Monitoring Puppet Server metrics

Puppet Server tracks several advanced performance and health metrics, all of which take advantage of the metrics API. You can track these metrics using:

To visualize Puppet Server metrics, either:

  • Use the puppet-operational-dashboards module.

  • Export them to a Graphite installation. The grafanadash module helps you set up a Graphite instance, configure Puppet Server for exporting to it, and visualize the output with Grafana. You can later integrate this with your Graphite installation. For more information, see Getting started with Graphite below.

The puppet-operational-dashboards module is recommended for FOSS users, because it is an easier way to save and visualize Puppet Server metrics. The grafanadash module is still useful for users exporting to their existing Graphite installation.

Note: The grafanadash and puppet-graphite modules referenced in this document are not Puppet-supported modules. They are provided as testing and demonstration purposes only.

Getting started with Graphite

Graphite is a third-party monitoring application that stores real-time metrics and provides customizable ways to view them. Puppet Server can export many metrics to Graphite, and exports a set of metrics by default that is designed to be immediately useful to Puppet administrators.

Note: A Graphite setup is deeply customizable and can report many Puppet Server metrics on demand. However, it requires considerable configuration and additional server resources. To retrieve metrics through HTTP requests, see the metrics API.

To start using Graphite with Puppet Server, you must:

Grafana provides a web-based customizable dashboard that's compatible with Graphite, and the grafanadash module installs and configures it by default.

Using the grafanadash module to quickly set up a Graphite demo server

The grafanadash Puppet module quickly installs and configures a basic test instance of Graphite with the Grafana extension. When installed on a dedicated Puppet agent, this module provides a quick demonstration of how Graphite and Grafana can consume and display Puppet Server metrics.

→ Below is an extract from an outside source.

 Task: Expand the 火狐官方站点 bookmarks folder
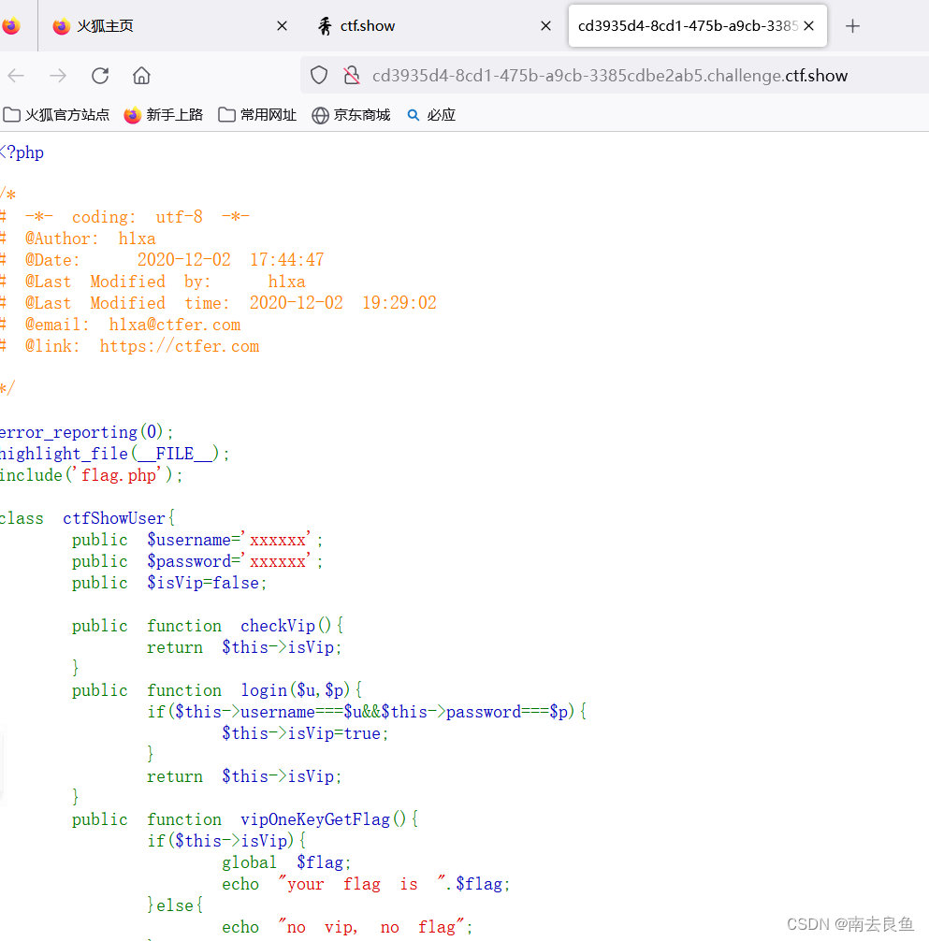tap(56, 114)
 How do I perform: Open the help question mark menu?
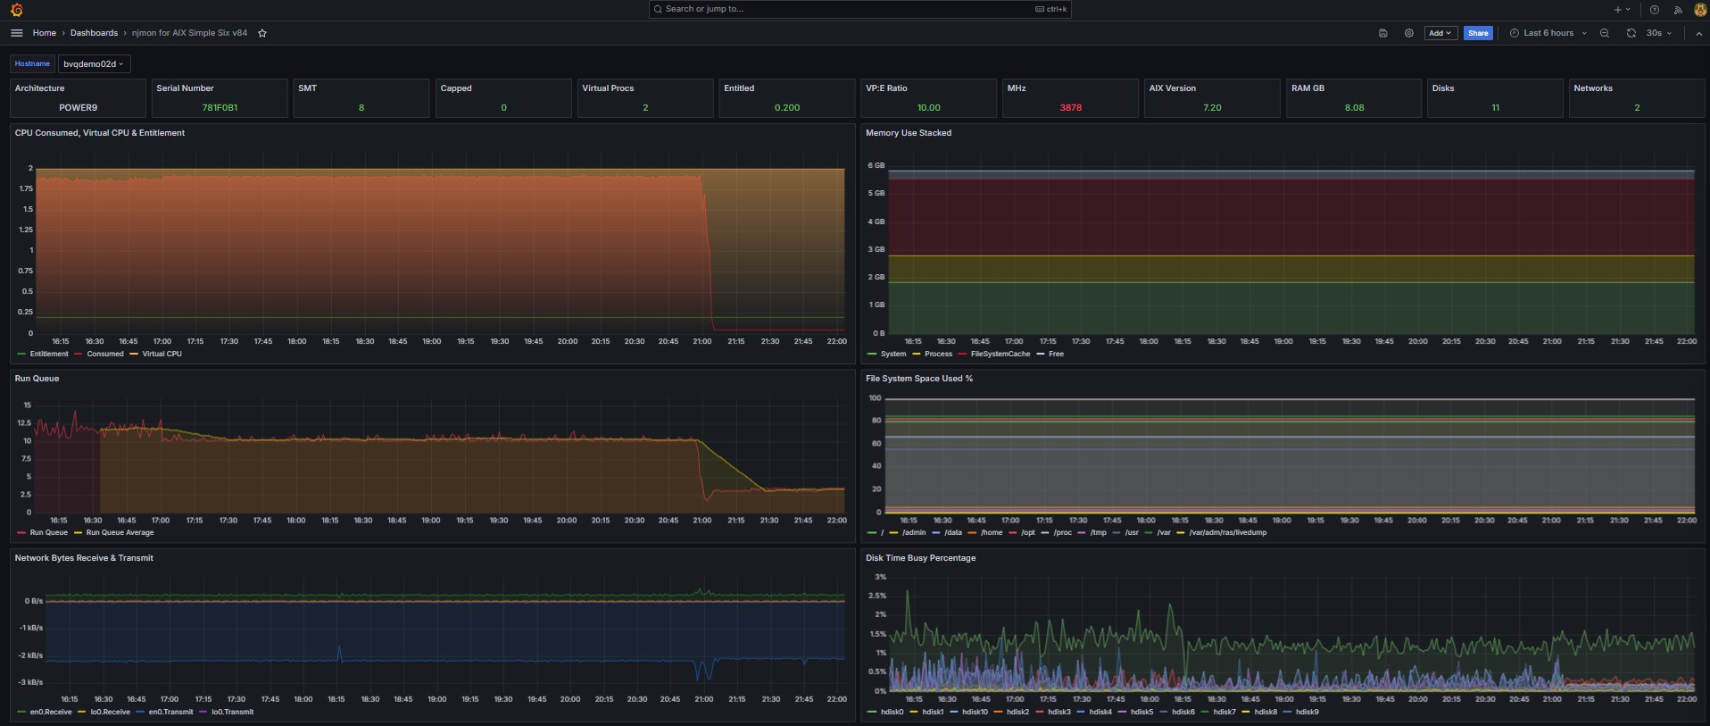coord(1654,10)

WARNING: The grafanadash module is not a Puppet-supported module. It is designed for testing and demonstration purposes only, and tested against CentOS 6 only.

Also, install this module on a dedicated agent only. Do not install it on the node running Puppet Server, because the module makes security policy changes that are inappropriate for a Puppet primary server:

  • SELinux can cause issues with Graphite and Grafana, so the module temporarily disables SELinux. If you reboot the machine after using the module to install Graphite, you must disable SELinux again and restart the Apache service to use Graphite and Grafana.

  • The module disables the iptables firewall and enables cross-origin resource sharing on Apache, which are potential security risks.

Installing the grafanadash Puppet module

Install the grafanadash Puppet module on a *nix agent. The module's grafanadash::dev class installs and configures a Graphite server, the Grafana extension, and a default dashboard.

  1. Install a *nix Puppet agent to serve as the Graphite server.

  2. As root on the Puppet agent node, run puppet module install puppetlabs-grafanadash.

  3. As root on the Puppet agent node, run puppet apply -e 'include grafanadash::dev'.

Running Grafana

Grafana runs as a web dashboard, and the grafanadash module configures it to use port 10000 by default. To view Puppet metrics in Grafana, you must create a metrics dashboard, or edit and import a JSON-based dashboard that includes Puppet metrics, such as the sample Grafana dashboard that we provide.

  1. In a web browser on a computer that can reach the Puppet agent node running Grafana, navigate to http://<AGENT'S HOSTNAME>:10000.

    There, you'll see a test screen that indicates whether Grafana can successfully connect to your Graphite server.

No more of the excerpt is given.